Quote from: touchingcloth on September 24, 2019, 01:59:58 PM
Every time I suggest leaving a tip in a restaurant, my dad tells me that the word is an acronym for To Insure Promptness, and should therefore only ever be given before anyone has even started to serve you.

That's not even the right "Ensure"!!

studpuppet

Quote from: gib on September 24, 2019, 12:26:20 AM
Are any of the acronym explanations ever true for this kind of thing?

Harry Hill: Well, a nice letter there from Bunty Hoven, postmarked Northwest Kensington. You did National Service Dad - what does that stand for?

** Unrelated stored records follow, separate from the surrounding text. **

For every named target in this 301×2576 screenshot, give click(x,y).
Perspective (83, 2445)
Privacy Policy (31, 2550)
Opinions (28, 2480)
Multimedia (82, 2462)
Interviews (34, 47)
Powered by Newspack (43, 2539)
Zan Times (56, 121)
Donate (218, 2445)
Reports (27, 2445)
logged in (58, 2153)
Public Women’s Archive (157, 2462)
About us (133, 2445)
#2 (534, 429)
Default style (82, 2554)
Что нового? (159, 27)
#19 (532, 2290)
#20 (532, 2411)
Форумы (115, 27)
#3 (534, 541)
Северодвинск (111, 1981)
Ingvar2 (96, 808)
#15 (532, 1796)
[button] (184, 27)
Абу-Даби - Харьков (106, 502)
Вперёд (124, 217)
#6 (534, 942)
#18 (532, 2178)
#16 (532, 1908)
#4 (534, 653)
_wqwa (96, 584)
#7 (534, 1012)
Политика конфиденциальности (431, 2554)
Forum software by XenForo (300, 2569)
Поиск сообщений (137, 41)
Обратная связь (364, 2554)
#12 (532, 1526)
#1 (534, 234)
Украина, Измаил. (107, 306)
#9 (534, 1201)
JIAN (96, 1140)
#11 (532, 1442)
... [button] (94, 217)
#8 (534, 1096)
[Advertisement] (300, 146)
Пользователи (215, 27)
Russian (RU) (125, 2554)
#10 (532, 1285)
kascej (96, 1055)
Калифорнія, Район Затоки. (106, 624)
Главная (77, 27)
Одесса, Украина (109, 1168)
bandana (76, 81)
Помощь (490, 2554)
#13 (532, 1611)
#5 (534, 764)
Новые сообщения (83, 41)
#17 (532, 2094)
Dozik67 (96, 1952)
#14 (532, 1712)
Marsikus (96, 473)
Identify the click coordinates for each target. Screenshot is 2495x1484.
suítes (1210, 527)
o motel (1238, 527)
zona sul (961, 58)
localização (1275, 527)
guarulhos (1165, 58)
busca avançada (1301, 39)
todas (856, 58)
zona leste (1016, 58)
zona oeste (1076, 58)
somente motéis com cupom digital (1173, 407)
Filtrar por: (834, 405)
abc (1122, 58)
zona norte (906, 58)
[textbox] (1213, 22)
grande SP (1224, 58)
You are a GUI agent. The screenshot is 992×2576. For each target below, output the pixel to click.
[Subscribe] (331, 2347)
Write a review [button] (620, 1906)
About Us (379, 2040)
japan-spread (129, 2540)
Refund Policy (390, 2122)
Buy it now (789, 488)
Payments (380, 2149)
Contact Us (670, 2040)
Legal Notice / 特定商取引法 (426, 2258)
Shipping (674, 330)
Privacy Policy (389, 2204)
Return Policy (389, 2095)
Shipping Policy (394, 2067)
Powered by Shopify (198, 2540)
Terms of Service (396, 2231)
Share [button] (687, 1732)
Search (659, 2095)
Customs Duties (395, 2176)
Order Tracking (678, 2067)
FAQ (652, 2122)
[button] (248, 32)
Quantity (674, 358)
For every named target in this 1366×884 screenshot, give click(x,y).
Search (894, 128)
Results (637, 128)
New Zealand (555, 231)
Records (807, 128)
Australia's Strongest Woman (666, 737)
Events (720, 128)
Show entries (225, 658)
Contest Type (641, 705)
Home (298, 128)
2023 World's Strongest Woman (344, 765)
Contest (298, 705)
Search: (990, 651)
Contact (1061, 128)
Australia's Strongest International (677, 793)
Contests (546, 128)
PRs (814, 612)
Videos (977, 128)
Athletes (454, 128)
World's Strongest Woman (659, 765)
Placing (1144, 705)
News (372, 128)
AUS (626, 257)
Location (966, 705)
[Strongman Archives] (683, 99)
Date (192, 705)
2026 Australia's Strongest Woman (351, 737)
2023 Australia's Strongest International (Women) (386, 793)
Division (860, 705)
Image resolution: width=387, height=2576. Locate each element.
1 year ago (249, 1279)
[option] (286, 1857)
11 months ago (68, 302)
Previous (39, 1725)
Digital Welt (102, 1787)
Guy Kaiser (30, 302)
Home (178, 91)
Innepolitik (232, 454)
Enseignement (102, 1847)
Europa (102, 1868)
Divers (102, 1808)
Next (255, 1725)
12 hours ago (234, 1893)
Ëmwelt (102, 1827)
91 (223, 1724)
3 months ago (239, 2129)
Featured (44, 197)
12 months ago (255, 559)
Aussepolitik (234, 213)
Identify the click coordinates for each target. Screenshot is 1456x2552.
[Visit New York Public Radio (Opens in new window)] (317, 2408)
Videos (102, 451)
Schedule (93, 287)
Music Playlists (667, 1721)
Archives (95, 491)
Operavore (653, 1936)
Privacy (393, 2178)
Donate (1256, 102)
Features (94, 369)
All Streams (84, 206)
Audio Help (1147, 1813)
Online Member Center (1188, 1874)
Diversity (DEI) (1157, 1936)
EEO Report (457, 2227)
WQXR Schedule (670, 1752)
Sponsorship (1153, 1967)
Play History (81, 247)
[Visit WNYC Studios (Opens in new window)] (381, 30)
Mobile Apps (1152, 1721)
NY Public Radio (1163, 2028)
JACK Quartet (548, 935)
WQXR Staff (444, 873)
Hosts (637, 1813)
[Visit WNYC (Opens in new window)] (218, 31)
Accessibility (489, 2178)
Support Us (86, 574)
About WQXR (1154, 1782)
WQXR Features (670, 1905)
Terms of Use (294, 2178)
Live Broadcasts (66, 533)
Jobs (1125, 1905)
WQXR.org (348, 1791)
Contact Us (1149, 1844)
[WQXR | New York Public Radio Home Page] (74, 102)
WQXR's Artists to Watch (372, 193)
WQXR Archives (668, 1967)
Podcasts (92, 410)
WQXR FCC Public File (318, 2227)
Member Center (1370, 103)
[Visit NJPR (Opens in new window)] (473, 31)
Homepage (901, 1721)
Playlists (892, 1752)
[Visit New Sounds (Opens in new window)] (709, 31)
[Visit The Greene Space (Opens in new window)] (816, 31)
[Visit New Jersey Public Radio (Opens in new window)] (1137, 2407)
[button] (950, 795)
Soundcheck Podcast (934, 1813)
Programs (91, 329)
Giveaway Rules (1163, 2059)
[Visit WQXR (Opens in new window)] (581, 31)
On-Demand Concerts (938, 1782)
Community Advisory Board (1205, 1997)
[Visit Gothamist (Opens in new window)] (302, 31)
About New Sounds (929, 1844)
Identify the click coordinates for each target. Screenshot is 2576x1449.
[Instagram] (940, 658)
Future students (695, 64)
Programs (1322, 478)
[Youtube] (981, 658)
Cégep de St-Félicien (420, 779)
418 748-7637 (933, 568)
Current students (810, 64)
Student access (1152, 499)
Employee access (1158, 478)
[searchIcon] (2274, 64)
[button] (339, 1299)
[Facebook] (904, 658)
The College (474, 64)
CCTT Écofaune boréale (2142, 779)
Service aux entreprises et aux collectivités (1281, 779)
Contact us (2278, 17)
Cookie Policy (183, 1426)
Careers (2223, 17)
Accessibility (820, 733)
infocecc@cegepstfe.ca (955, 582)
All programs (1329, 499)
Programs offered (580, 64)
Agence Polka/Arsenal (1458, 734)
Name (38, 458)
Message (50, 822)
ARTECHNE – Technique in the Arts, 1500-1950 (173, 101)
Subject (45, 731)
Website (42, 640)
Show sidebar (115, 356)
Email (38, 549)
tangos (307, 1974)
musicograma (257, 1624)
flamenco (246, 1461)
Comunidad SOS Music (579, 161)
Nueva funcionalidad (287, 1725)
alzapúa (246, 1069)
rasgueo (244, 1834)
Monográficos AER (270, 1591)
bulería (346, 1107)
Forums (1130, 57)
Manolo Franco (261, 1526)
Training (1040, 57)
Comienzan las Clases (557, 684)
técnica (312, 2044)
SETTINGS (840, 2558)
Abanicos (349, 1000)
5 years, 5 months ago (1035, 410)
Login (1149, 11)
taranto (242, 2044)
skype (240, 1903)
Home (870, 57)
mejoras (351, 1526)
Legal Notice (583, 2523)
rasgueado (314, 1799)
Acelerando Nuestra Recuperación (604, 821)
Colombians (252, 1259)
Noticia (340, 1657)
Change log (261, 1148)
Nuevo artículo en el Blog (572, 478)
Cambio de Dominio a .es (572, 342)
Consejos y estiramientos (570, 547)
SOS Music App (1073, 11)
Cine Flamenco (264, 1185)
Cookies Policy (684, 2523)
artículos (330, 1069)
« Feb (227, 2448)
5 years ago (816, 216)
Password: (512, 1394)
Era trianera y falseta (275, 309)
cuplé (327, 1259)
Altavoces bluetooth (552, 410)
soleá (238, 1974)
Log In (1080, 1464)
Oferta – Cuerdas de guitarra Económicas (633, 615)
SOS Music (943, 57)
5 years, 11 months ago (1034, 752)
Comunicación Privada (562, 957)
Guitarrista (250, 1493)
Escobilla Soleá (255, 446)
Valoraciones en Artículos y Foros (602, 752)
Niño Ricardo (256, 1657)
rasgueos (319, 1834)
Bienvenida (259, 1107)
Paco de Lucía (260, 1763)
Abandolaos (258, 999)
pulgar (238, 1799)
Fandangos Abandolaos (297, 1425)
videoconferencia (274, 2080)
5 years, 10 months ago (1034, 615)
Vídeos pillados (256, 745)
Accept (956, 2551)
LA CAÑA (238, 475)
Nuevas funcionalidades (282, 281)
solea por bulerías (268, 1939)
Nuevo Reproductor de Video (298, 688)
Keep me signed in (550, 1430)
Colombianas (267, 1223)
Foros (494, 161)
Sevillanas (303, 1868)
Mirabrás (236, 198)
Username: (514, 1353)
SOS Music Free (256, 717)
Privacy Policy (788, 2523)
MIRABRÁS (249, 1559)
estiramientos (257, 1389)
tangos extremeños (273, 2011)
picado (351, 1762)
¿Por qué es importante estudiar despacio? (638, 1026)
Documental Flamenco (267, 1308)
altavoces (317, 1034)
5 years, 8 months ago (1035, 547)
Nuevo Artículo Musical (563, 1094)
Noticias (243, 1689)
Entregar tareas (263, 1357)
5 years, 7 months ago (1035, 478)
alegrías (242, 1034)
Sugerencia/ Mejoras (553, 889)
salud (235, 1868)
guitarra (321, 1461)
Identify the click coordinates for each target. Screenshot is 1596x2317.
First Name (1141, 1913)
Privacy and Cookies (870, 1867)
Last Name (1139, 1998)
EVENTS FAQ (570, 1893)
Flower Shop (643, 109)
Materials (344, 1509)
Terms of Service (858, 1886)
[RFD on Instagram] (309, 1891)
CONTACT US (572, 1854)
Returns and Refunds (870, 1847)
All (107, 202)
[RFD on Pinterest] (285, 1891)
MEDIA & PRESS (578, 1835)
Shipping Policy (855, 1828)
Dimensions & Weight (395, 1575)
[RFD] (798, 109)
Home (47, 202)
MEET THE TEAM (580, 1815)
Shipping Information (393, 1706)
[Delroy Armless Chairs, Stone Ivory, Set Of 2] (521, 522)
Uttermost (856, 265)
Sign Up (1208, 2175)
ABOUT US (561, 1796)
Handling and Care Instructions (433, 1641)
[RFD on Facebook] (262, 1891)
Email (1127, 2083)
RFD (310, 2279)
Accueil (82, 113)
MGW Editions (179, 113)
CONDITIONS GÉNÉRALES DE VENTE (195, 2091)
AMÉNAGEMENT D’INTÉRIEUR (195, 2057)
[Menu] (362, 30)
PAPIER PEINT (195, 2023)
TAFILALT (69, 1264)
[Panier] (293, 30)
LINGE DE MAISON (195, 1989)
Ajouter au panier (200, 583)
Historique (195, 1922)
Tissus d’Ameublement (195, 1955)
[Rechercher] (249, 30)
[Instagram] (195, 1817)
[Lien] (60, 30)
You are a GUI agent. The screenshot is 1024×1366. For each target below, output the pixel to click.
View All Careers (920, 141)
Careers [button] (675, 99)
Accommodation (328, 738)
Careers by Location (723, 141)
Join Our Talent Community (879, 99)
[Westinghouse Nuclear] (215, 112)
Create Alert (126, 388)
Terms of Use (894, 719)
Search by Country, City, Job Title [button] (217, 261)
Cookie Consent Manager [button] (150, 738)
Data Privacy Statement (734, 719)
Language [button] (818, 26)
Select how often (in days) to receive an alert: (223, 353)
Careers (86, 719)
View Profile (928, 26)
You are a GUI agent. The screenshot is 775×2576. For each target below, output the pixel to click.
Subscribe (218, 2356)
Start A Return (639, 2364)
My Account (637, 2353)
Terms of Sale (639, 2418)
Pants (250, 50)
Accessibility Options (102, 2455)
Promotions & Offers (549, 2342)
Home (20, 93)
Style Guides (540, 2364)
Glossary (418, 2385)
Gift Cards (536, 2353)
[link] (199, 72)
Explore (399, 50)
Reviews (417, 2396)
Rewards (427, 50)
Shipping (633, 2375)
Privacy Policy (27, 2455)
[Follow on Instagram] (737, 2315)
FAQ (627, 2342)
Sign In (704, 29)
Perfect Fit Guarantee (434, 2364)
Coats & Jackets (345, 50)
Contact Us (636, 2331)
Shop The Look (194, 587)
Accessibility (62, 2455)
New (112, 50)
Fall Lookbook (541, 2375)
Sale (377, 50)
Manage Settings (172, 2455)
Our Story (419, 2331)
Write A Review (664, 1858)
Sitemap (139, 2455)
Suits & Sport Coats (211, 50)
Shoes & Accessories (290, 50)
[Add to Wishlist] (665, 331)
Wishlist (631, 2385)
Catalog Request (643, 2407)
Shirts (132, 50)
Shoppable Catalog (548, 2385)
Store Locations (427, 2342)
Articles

Tony Hill: Well Norwich was "(k)Nickers Off Ready When I Come Home", so Northwest Kensington must be...

Harry: Yes...

Tony: Well, "Nickers Off" obviously...

Harry: Obviously...

Tony:

(k)Nickers
Off
Rachel
Tidy
House
When
Everybody
Says
To

Kittens
Enlarged
(k)Nickers
Stickers
In
(k)Nickers
Great
Tits
On
(k)Nickers

Harry: Must have been an enormous source of comfort for you and the boys, Dad.

Tony: It was all we had.

touchingcloth

Quote from: Ambient Sheep on September 24, 2019, 02:04:36 PM
That's not even the right "Ensure"!!

I didn't want to be the first to point it out! There's enough wrong even before you consider the grammar error.

touchingcloth

Real ones are often techy type words: laser, taser, radar, sonar, scuba.

There's also SPAM, and Tribeca in New York.



JesusAndYourBush

The new Laser Razor from Gillette!

The new Gillette Laser Razor with three lasers.

The new Gillette Laser Razor now with seven precision laser-guided lasers to give you the closest shave ever!

NJ Uncut

Just realised that "Nonce" is an arbitrary number that can be used just once in a cryptographic communication!

Sebastian Cobb

Quote from: NJ Uncut on September 24, 2019, 05:20:31 PM
Just realised that "Nonce" is an arbitrary number that can be used just once in a cryptographic communication!

Oh how we sniggered in computer science lectures.

Gulftastic

ADIDAS still means 'After dinner I did a shit' though, right?

jamiefairlie

Quote from: Sebastian Cobb on September 24, 2019, 06:37:21 PM
Oh how we sniggered in computer science lectures.

Yeah but we were surrounded by other  CompSci students, so you had to get your laughs from somewhere.

touchingcloth

Quote from: Sebastian Cobb on September 24, 2019, 06:37:21 PM
Oh how we sniggered in computer science lectures.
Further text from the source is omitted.